Be careful with these pendrives! Have viruses

There are many methods that hackers can use to infect a system with viruses and malware. For example, something common is when downloading files from the Internet. Also when installing a program or even updating a browser extension. But in this case we are echoing a somewhat more sophisticated and also striking method: sending a flash drive to the victim.

Malicious USB drives

Be careful with these pendrives! Have viruses

The FBI has warned of a campaign in which cybercriminals are attacking companies, but which could also affect home users. It is about sending USB memory sticks through courier services. They pretend to be a legitimate package, such as Amazon, and there goes that memory that they expect the victim to plug into their computer.

According to reports, behind these attacks is the group of cybercriminals FIN7 . It has been aimed at the transportation, insurance and defense services industry as well. But it is something that we can find in everyday situations, such as a “forgotten” pendrive in a library, university, on the street …

In the case of FIN7, they are using a flash drive with the LilyGO logo . It is a type of memory that is easily found on the Internet. But what really invites the victim to open the package and use that memory? It is usually accompanied by a false gift card, a letter on guidelines related to Covid-19 and, in addition, thanks for an alleged previous purchase or similar, depending on the type of objective to which it is directed.

With this they get the victim to actually use that pendrive. Once you connect it to the system, it is automatically registered as a user interface keyboard. From there, it starts injecting fake keystrokes and installing malware payloads on that machine.

Evitar el malware a través de pendrive

Strain ransomware, the main objective

If we talk about what the attackers’ end goal really is, mention should be made of ransomware. This includes varieties like BlackMatter and REvil . This type of malicious software is used to later request a financial ransom to free the files and systems that it has encrypted.

It is important to be protected from ransomware, since it is a type of attack that has grown a lot in recent times both in companies and also against home users. In case of being victims of this threat, our data can be encrypted and could paralyze an entire organization.

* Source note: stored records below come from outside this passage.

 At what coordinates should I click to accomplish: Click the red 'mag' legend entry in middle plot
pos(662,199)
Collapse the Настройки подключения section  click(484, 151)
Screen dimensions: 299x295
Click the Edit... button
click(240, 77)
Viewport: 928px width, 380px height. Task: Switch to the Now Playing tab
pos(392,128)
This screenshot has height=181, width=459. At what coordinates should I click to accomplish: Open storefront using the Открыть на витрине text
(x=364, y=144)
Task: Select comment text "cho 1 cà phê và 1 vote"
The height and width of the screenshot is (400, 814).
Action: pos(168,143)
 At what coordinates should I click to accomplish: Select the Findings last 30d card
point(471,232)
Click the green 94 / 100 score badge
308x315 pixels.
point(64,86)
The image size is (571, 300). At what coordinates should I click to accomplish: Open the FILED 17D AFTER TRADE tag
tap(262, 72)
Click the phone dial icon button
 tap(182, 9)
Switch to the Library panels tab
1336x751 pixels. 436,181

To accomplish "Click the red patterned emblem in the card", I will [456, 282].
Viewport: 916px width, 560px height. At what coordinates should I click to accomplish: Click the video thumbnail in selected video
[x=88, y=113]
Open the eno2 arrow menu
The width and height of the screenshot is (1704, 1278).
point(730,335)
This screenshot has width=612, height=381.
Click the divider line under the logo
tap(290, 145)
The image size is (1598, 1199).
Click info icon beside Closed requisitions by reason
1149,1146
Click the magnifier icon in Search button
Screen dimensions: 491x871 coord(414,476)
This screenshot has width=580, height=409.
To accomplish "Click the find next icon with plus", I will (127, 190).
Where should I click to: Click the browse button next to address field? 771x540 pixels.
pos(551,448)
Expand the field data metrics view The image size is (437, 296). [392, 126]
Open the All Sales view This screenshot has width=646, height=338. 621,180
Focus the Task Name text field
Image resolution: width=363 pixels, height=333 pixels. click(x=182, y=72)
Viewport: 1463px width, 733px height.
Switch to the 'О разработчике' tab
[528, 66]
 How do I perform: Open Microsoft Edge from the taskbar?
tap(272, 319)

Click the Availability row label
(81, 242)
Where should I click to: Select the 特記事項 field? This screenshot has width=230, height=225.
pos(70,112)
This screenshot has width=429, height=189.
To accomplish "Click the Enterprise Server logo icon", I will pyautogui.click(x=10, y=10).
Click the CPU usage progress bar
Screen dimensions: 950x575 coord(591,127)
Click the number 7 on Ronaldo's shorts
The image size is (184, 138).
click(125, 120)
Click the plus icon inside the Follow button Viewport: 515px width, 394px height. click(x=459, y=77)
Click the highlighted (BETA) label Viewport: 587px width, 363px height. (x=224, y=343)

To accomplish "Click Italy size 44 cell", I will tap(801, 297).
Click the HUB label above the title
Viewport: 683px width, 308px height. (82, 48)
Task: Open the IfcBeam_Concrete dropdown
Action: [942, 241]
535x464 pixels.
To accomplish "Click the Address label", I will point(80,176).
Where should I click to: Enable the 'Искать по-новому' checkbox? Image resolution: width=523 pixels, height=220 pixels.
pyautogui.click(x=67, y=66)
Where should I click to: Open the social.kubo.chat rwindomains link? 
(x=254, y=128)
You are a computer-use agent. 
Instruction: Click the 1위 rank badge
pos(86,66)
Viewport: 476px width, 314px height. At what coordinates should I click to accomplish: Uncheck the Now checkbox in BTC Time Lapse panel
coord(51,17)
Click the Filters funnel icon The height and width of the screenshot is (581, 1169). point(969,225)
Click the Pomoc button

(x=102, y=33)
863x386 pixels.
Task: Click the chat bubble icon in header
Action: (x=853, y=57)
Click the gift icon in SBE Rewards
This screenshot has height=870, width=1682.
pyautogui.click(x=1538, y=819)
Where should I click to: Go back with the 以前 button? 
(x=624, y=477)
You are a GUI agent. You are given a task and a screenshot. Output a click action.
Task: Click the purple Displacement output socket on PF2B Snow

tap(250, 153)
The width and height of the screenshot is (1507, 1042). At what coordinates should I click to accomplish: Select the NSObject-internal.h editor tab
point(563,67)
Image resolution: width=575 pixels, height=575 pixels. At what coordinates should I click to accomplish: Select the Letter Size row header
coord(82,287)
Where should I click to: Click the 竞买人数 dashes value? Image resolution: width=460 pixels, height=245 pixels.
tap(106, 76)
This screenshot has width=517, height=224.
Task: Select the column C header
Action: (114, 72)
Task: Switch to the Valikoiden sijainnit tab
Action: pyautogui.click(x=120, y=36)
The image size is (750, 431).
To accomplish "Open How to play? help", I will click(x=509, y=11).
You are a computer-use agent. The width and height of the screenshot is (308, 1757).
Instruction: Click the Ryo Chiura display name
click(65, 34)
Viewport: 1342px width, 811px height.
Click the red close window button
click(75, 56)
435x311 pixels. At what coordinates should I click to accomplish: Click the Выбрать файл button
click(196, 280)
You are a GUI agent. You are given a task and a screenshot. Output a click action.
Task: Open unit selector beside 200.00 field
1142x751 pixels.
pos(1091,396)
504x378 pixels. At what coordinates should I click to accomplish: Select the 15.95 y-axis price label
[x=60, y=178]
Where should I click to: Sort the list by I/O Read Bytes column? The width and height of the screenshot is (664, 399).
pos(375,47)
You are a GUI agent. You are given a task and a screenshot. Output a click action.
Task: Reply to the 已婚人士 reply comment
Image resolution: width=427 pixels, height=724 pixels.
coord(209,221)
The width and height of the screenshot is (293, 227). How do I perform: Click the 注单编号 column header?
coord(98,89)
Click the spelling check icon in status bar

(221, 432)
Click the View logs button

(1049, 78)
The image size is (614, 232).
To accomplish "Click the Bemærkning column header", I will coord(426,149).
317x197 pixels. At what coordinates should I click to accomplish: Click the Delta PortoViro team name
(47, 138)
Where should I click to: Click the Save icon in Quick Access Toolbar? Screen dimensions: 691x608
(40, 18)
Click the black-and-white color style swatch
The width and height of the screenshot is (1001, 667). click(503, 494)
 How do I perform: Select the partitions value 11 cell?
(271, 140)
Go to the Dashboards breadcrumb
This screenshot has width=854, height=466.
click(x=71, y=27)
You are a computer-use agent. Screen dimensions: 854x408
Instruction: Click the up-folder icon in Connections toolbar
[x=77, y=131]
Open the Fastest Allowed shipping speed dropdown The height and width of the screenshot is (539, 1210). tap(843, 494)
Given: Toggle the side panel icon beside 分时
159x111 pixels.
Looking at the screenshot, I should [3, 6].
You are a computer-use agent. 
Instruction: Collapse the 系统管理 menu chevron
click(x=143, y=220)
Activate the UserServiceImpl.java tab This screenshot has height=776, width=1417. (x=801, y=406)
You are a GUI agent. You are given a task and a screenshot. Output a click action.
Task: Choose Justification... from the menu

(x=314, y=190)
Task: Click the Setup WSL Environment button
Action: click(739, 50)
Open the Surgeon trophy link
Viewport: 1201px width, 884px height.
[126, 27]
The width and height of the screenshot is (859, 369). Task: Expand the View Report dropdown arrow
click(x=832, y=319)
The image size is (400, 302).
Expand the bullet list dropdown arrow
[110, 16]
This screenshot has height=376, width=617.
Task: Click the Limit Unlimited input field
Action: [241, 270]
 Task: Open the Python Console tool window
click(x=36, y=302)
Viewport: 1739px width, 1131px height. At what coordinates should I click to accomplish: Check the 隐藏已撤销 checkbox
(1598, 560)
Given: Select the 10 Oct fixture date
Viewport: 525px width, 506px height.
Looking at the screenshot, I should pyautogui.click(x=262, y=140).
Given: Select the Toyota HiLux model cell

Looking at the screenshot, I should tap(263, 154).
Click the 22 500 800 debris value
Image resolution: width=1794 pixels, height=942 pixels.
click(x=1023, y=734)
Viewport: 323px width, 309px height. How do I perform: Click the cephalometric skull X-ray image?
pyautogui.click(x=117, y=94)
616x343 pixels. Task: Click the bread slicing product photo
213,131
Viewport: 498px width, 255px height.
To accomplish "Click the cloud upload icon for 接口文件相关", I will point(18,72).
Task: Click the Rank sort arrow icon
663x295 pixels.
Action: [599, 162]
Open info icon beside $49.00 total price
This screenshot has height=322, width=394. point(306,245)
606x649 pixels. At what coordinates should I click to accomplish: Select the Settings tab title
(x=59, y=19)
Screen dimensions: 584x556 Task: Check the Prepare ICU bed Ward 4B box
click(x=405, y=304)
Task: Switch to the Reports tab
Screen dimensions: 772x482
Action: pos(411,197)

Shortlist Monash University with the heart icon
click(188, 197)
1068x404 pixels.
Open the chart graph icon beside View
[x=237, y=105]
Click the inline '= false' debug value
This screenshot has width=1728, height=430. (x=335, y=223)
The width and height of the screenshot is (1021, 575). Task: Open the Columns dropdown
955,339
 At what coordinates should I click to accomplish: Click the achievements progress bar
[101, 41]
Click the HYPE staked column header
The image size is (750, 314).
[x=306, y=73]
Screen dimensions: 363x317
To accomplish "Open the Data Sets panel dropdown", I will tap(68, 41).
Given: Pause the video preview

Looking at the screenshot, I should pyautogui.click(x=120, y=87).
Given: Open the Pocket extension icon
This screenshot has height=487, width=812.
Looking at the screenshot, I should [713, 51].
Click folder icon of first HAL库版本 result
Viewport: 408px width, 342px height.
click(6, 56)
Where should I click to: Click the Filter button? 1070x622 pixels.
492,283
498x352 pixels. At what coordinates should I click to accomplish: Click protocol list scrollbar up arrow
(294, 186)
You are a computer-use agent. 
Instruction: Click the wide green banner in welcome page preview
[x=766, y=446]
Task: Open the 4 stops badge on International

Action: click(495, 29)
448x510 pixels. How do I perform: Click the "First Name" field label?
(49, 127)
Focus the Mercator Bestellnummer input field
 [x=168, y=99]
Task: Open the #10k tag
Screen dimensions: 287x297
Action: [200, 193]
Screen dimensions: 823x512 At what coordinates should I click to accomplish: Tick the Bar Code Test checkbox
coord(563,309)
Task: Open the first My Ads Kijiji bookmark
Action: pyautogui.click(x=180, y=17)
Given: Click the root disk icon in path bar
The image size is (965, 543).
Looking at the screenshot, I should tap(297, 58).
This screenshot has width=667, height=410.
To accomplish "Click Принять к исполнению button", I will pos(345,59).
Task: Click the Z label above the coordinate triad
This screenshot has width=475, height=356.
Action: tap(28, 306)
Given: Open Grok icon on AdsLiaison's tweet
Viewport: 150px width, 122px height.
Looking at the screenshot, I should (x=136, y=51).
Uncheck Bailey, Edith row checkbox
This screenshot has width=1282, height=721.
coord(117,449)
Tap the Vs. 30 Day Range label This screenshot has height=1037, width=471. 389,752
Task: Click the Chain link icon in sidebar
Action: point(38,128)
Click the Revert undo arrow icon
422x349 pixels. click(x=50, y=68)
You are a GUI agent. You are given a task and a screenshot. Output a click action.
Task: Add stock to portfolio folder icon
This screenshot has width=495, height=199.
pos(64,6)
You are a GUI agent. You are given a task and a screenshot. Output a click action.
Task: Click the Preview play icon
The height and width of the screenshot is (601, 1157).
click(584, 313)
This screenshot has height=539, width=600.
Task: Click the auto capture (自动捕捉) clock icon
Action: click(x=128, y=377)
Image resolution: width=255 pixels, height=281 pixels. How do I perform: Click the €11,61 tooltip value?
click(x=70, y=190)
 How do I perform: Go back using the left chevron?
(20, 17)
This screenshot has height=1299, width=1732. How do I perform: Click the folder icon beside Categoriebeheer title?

In this case we are facing an attack that obviously requires the interaction of the victim . We are going to have to connect that USB memory to our computer. Therefore, to avoid this type of problem, it is best to maintain common sense. It is essential to know the risks that exist by simply plugging in a memory that we do not know.

However, beyond this common sense advice, we also recommend having a good antivirus, as well as keeping your computers properly updated. In many cases, hackers take advantage of existing vulnerabilities to launch their attacks, thereby breaking down defensive barriers.